When two Texas oil and uranium men, Lucien Cullen and Wellborn Foreman, unveiled their concept of a $7.4 million Energy Center in 1954, they were 56 years ahead of their time.

Their 1954 vision mirrors what the city of Grand Junction has just unveiled as Village Centers in the 2010 Comprehensive Plan.

But Foreman and Cullen went a step further. They envisioned a Sun Building, which would rotate with the sun as it moved across the sky. That concept is probably what is best remembered about the Cullen-Foreman promotion.

Whether the two men were visionaries or just a couple of Texans trying to turn a fast buck still puzzles residents who remember the December 1954 announcement in The Daily Sentinel of the Sun Building and its surroundings.

The announcement occurred at the height of western Colorado’s 1950s uranium boom, when a few men made fortunes and some others lost their shirts hunting for the elusive metallic element.

At the much-hyped December 1954 announcement meeting, Foreman told Alan Pritchard, the reporter covering the story, that the goal of the project was “to centralize the energy industry and to help alleviate housing conditions in this area.”

Foreman said there was not going to be a stock promotion, as he already had financial backers in place, adding “the site is being kept secret for the present in order to preclude land speculation in the area.”

Later, according to longtime Grand Junction residents, Dave Sundal and Pat Gormley, the present site of The Ridges was announced as the locale.

According to a front-page story in the December 1954 Daily Sentinel, the Energy Center was to be made up of:

A one-story building to provide space for independent businesses related to mining and oil and including geologists, surveyors, blueprint firms, electronic manufacturers, and an area for research foundations engaged in atomic or oil studies.

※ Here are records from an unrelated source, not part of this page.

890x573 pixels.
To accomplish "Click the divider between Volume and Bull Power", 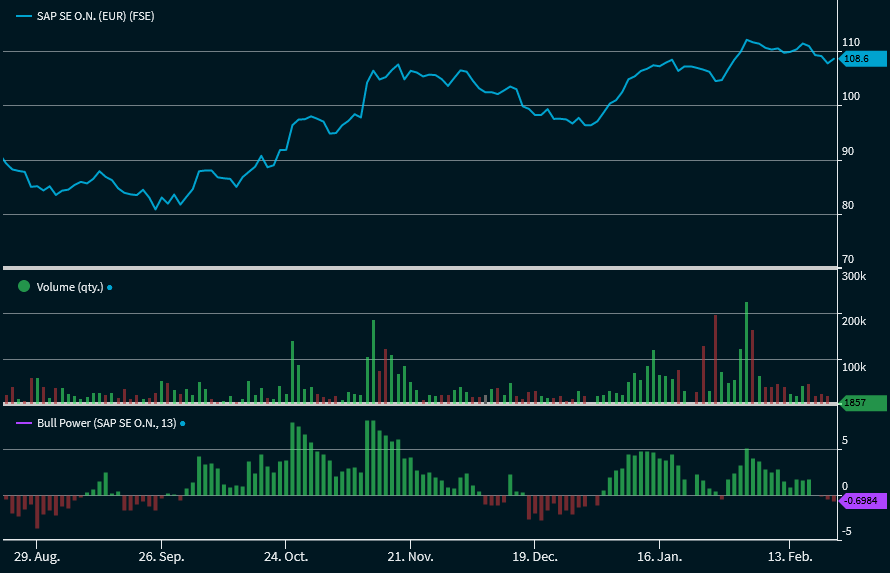I will pyautogui.click(x=418, y=405).
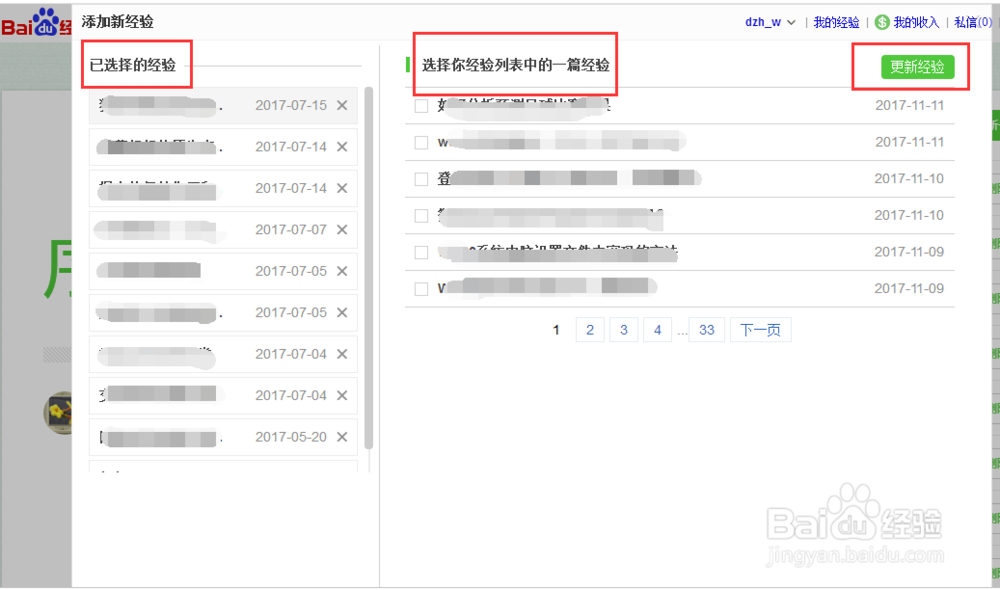Open 我的经验 in the top navigation
The height and width of the screenshot is (590, 1000).
836,22
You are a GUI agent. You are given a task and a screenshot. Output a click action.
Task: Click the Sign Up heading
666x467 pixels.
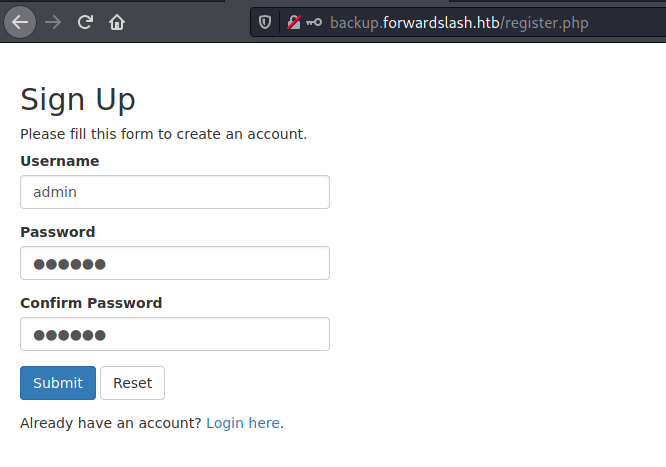point(78,99)
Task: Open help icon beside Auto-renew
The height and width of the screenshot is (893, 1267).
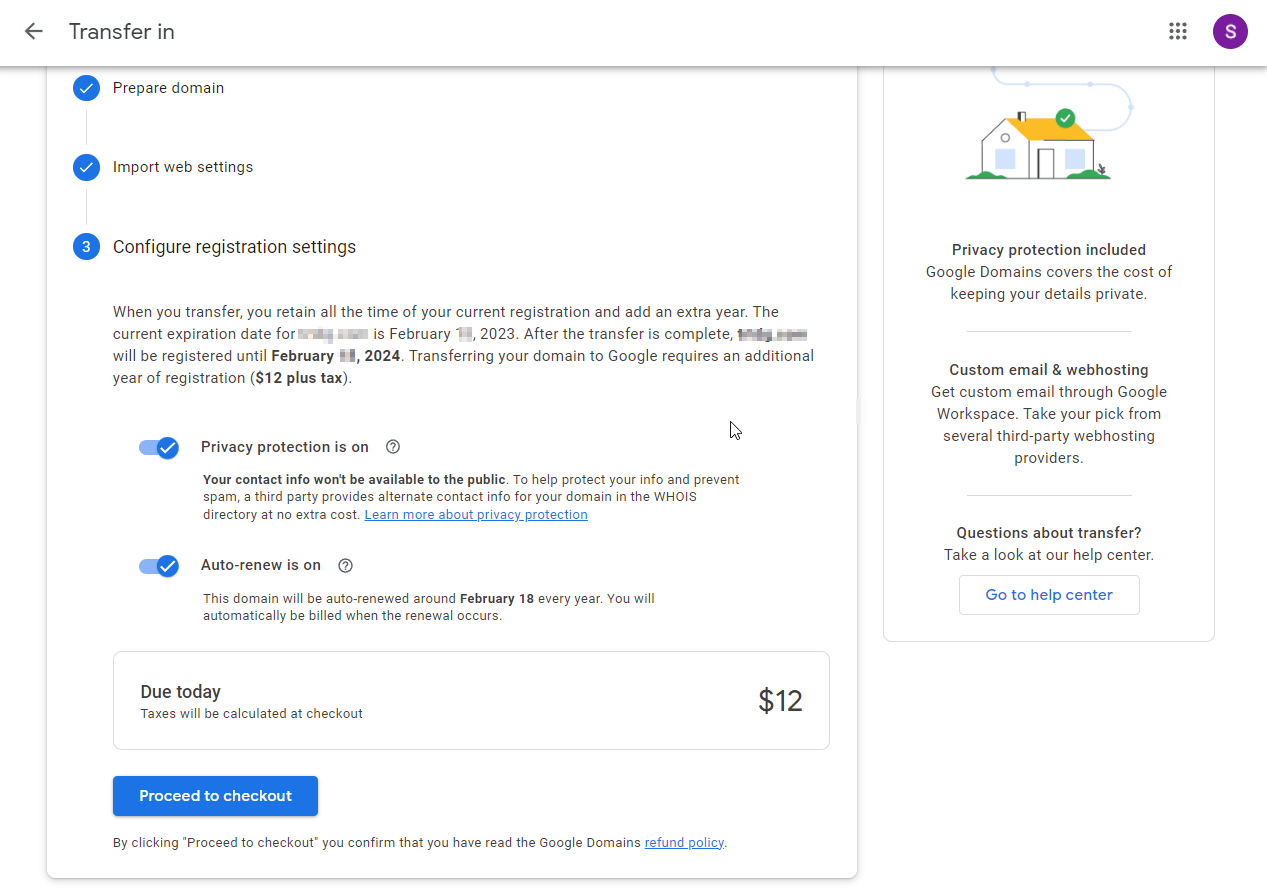Action: tap(346, 565)
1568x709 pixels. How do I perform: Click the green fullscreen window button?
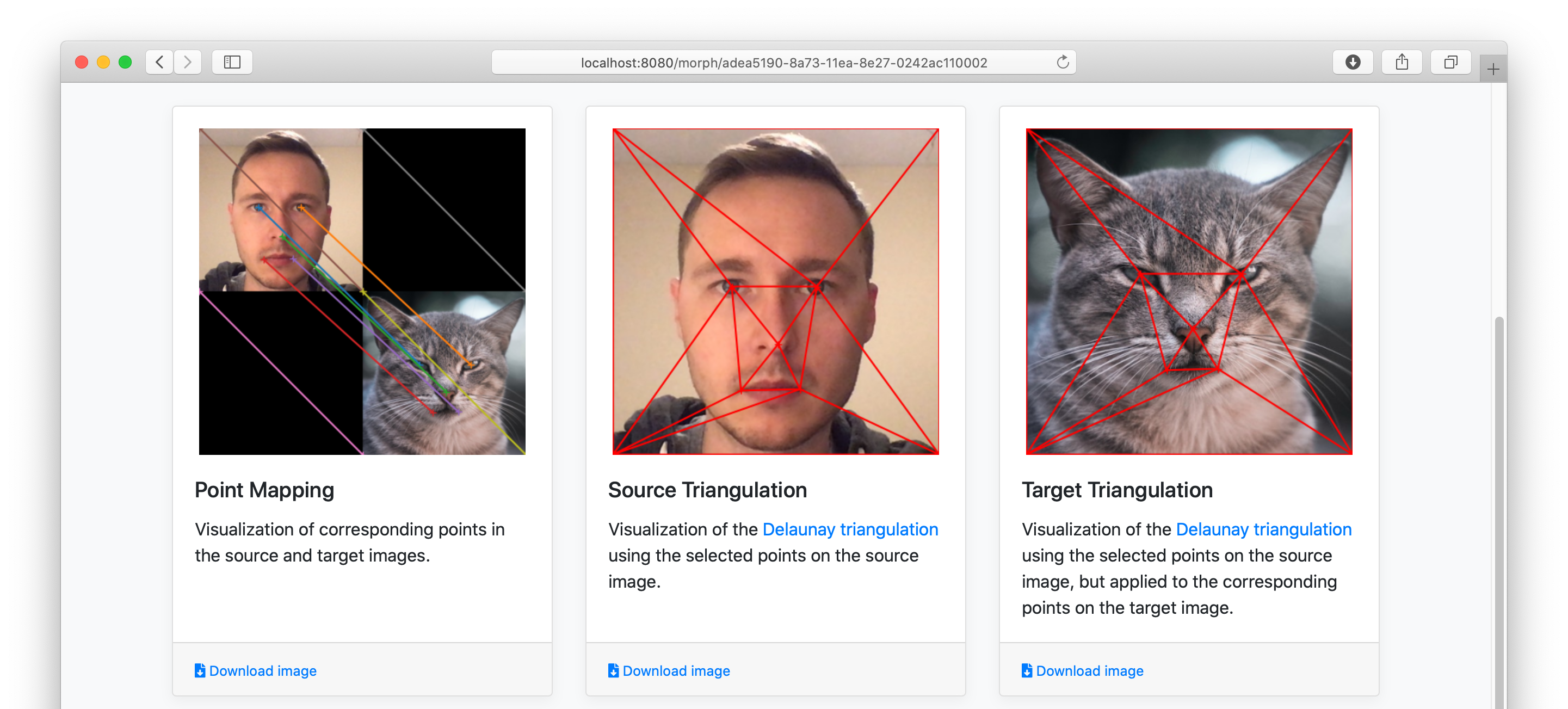125,62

A community shopping center, the first on the Western Slope, including a large general merchandise store, a service station, shoe store, men’s store, women’s store, drug store, barber shop, beauty salon, jewelry store, dry cleaners and a gift shop.

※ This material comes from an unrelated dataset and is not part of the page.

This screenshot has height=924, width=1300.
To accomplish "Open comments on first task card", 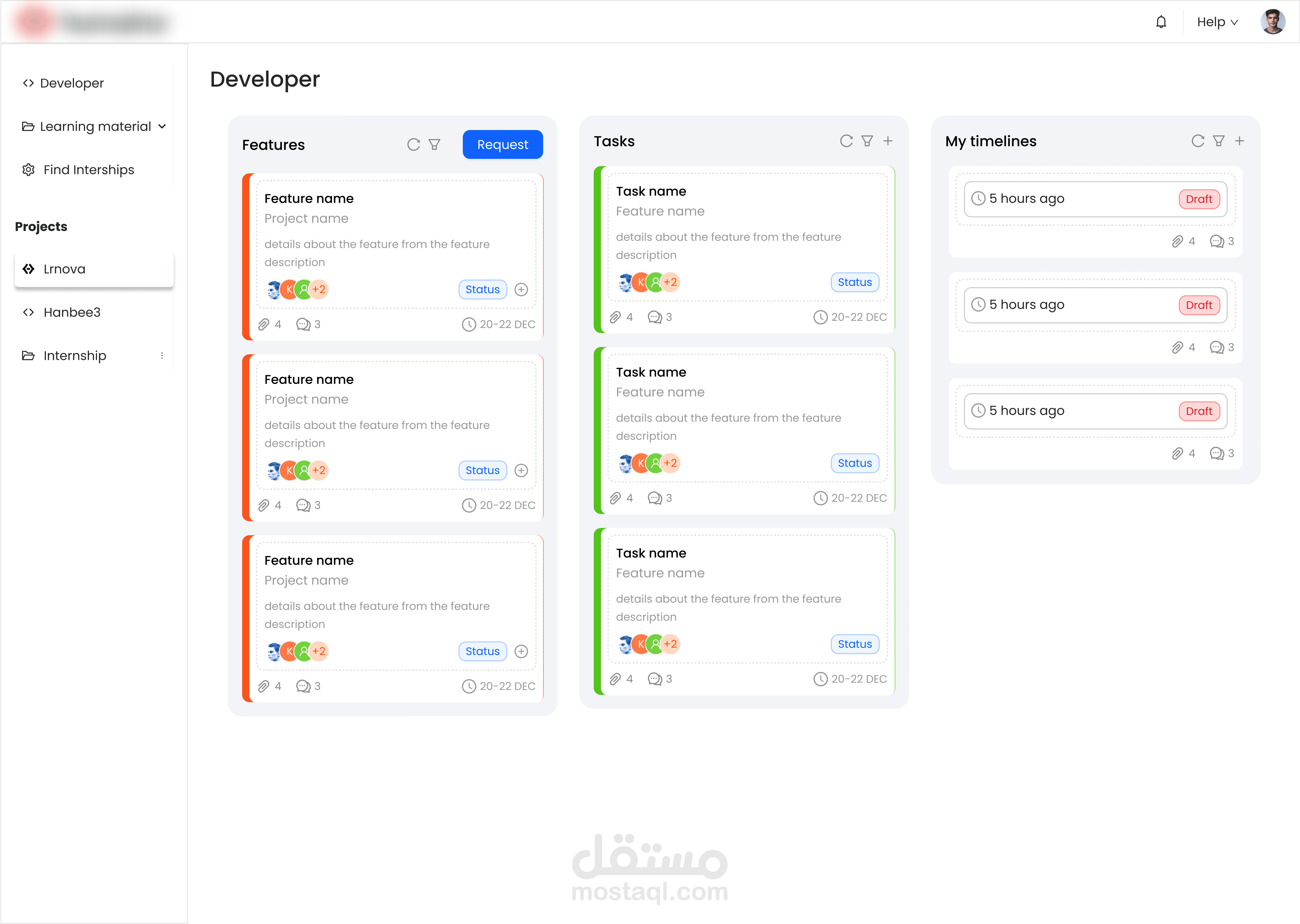I will coord(655,317).
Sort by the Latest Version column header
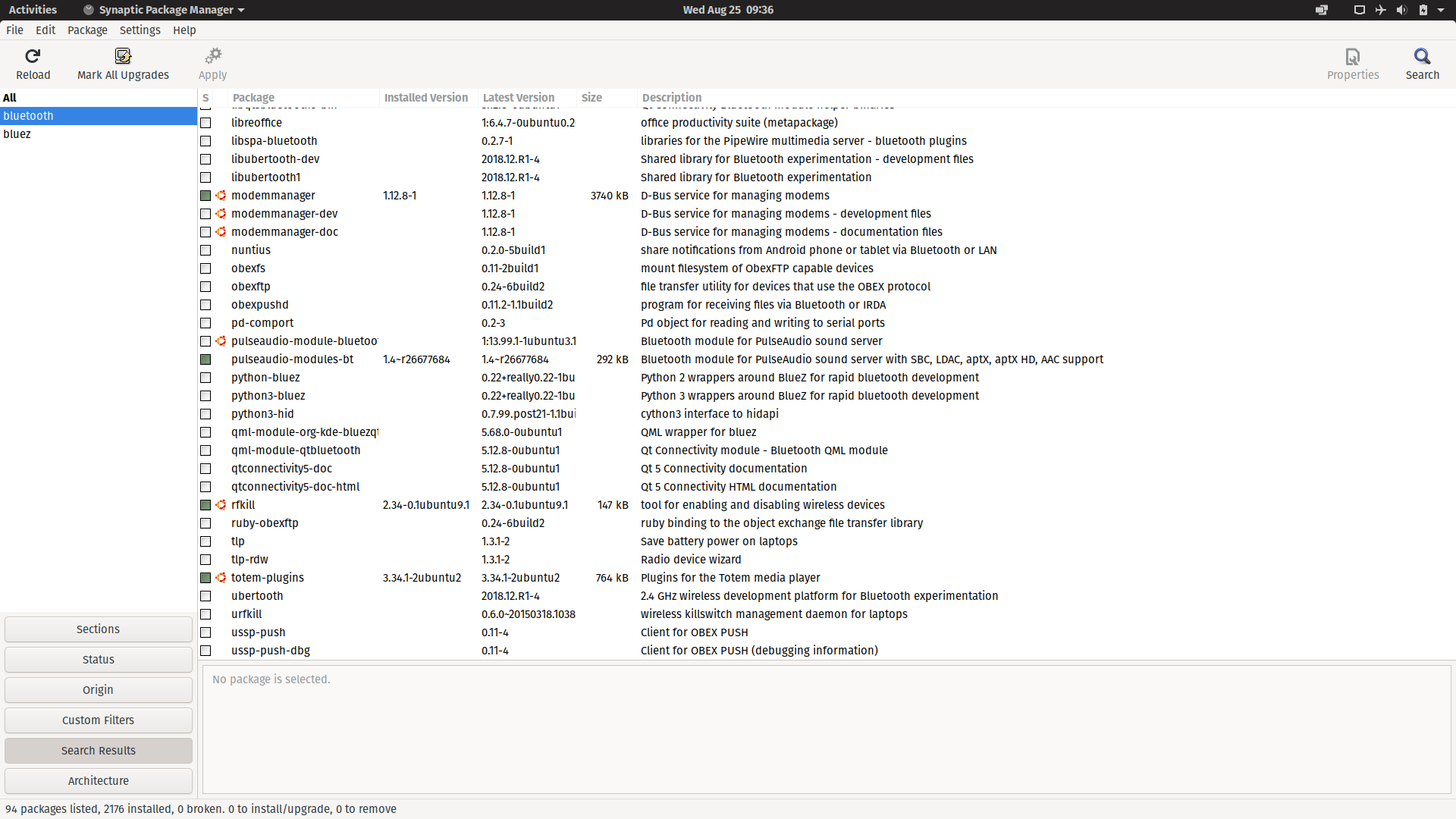1456x819 pixels. click(519, 98)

A restaurant and swank hotel.

A nine-hole golf course, country club and residential area, with homes ranging from $10,000 up. (This was nearly 60 years ago, when $10,000 would buy a comfortable house.)

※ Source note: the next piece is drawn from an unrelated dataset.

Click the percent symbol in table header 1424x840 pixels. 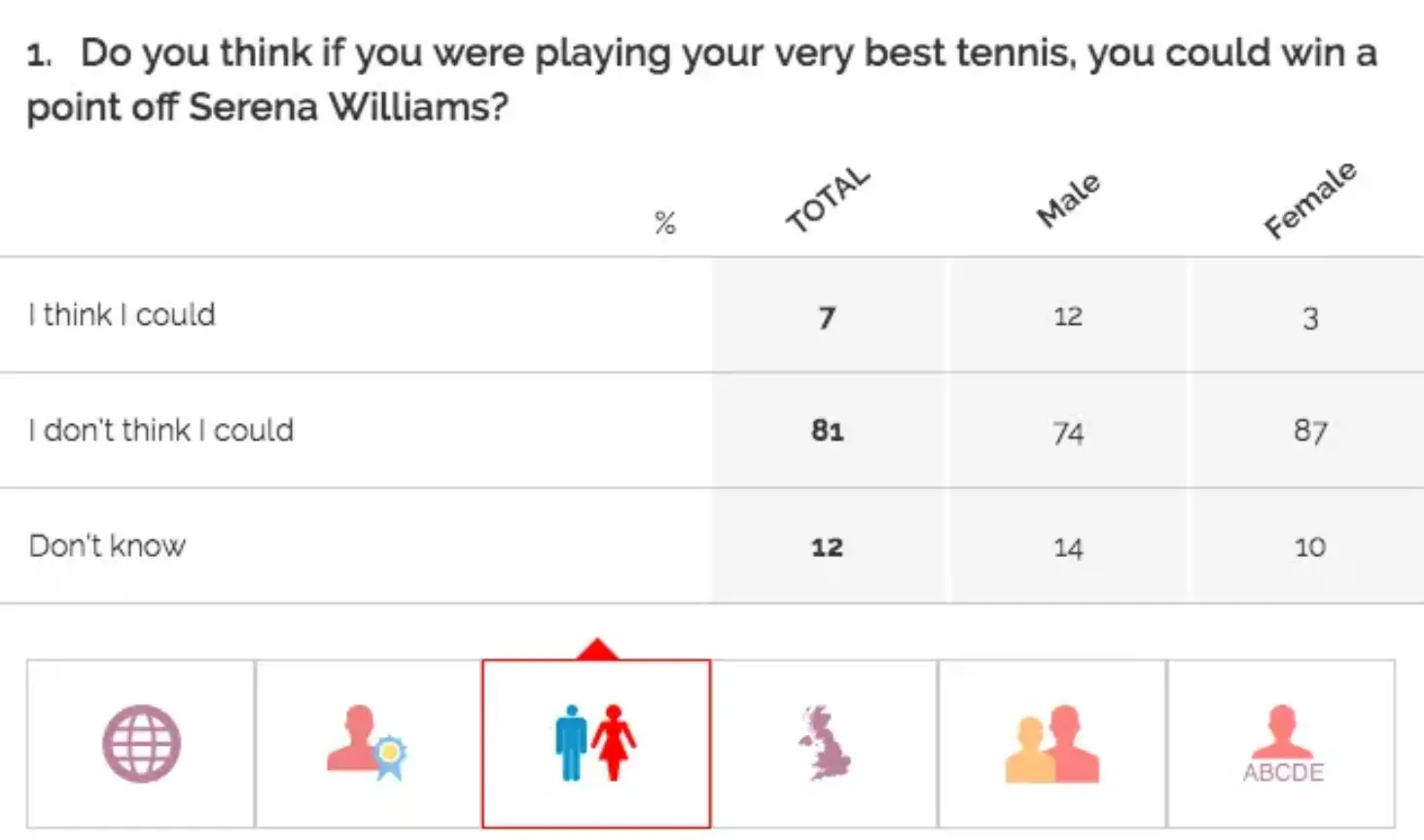click(x=665, y=224)
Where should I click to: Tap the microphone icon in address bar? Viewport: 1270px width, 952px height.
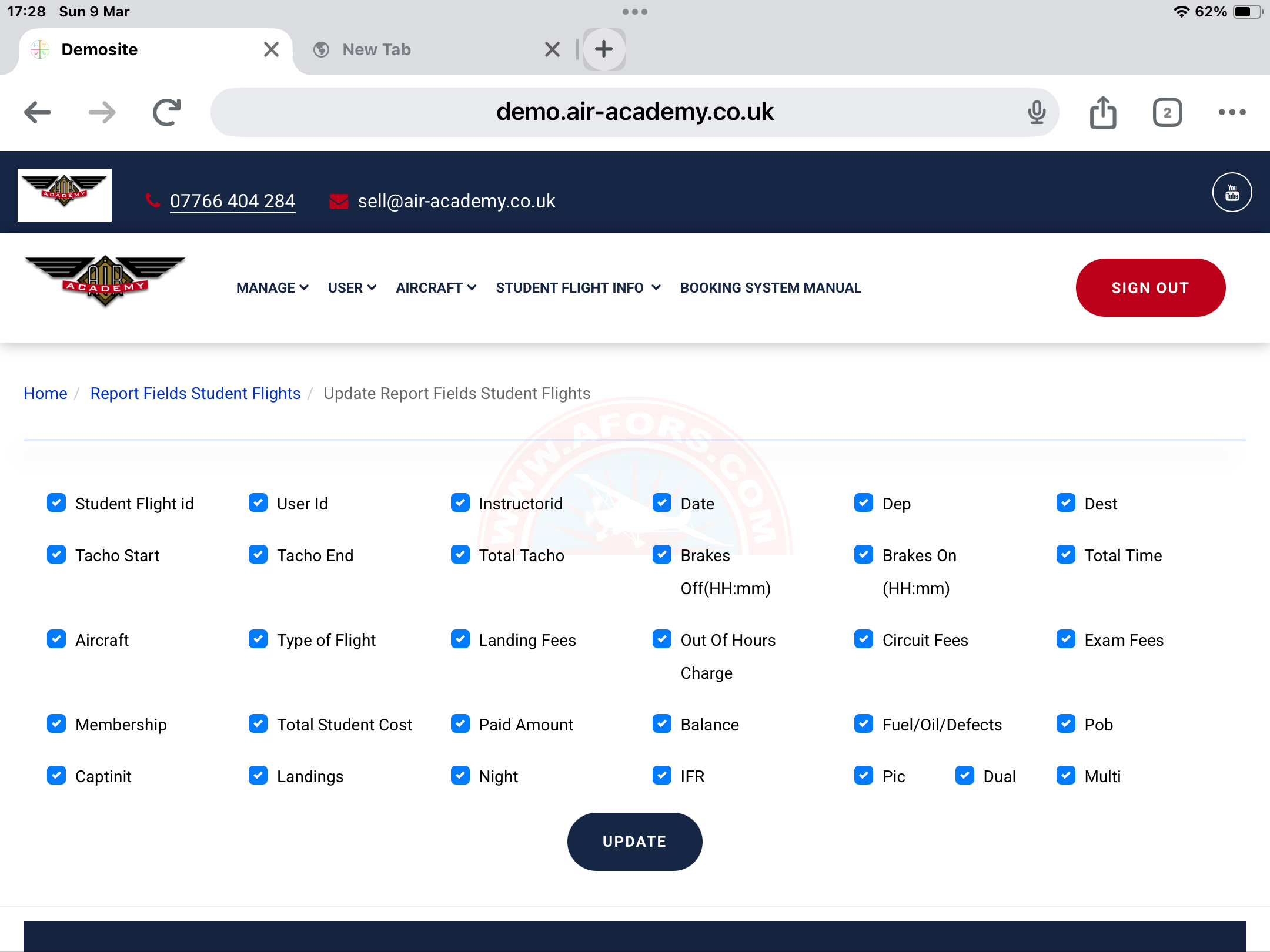1037,112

An apartment building south of the business and shopping area.

A recreational park with a swimming pool west of the business area.

A $2 million-plus, six-story office building designed in a half-circle was to be the centerpiece of the project. The design of the building was not the usual “box” style.

It was going to rotate with the movement of the sun, and its amenities would include a cocktail lounge.

As Cullen and Foreman described the building to Pritchard, it was to be constructed of light but durable materials normally used in aircraft manufacturing. The east and west faces of the building would be translucent brick. The entire structure would be on a circular base that would pivot 90 degrees.

The movement would be geared by clockwork mechanisms to follow the course of the sun so that in wintertime the front of the building would be continually in the sunlight.

Foreman told the reporter that the idea grew out of “bull sessions” between him, Cullen and others because it was apparent that “Grand Junction was lacking in the facilities for the multimillion dollar companies doing business on the Plateau.”

Foreman continued that “The uranium industry is getting out of the fly-by-night stage. We are frankly gambling on its future as an industry. There is nothing idealistic about it. We feel that the center will pay dividends.”

When Pritchard asked about the availability of water, Foreman answered, “We believe we have that problem solved now,” but he did not go into details.

If in fact this “center” were to be developed on the Redlands in the 1950s, the water supply would have been a major stumbling block for this massive development.

Domestic water supply on the Redlands was from individual cisterns, refilled by water from various artesian water suppliers and brought in by truck.

The Ute water pipeline was not approved until 1962, some eight years after Foreman told reporters the water problem was “solved.”

The Sun Building project never developed. The outcome remains lost in 56-year-old newspaper files.

Apparently the money never materialized, the uranium boom wore down, and the two developers quietly slipped away and went back to Texas.

Kathy Jordan is retired from The Daily Sentinel and involved in many preservation efforts, including the railroad depot and the North Seventh Street Historic Residential District.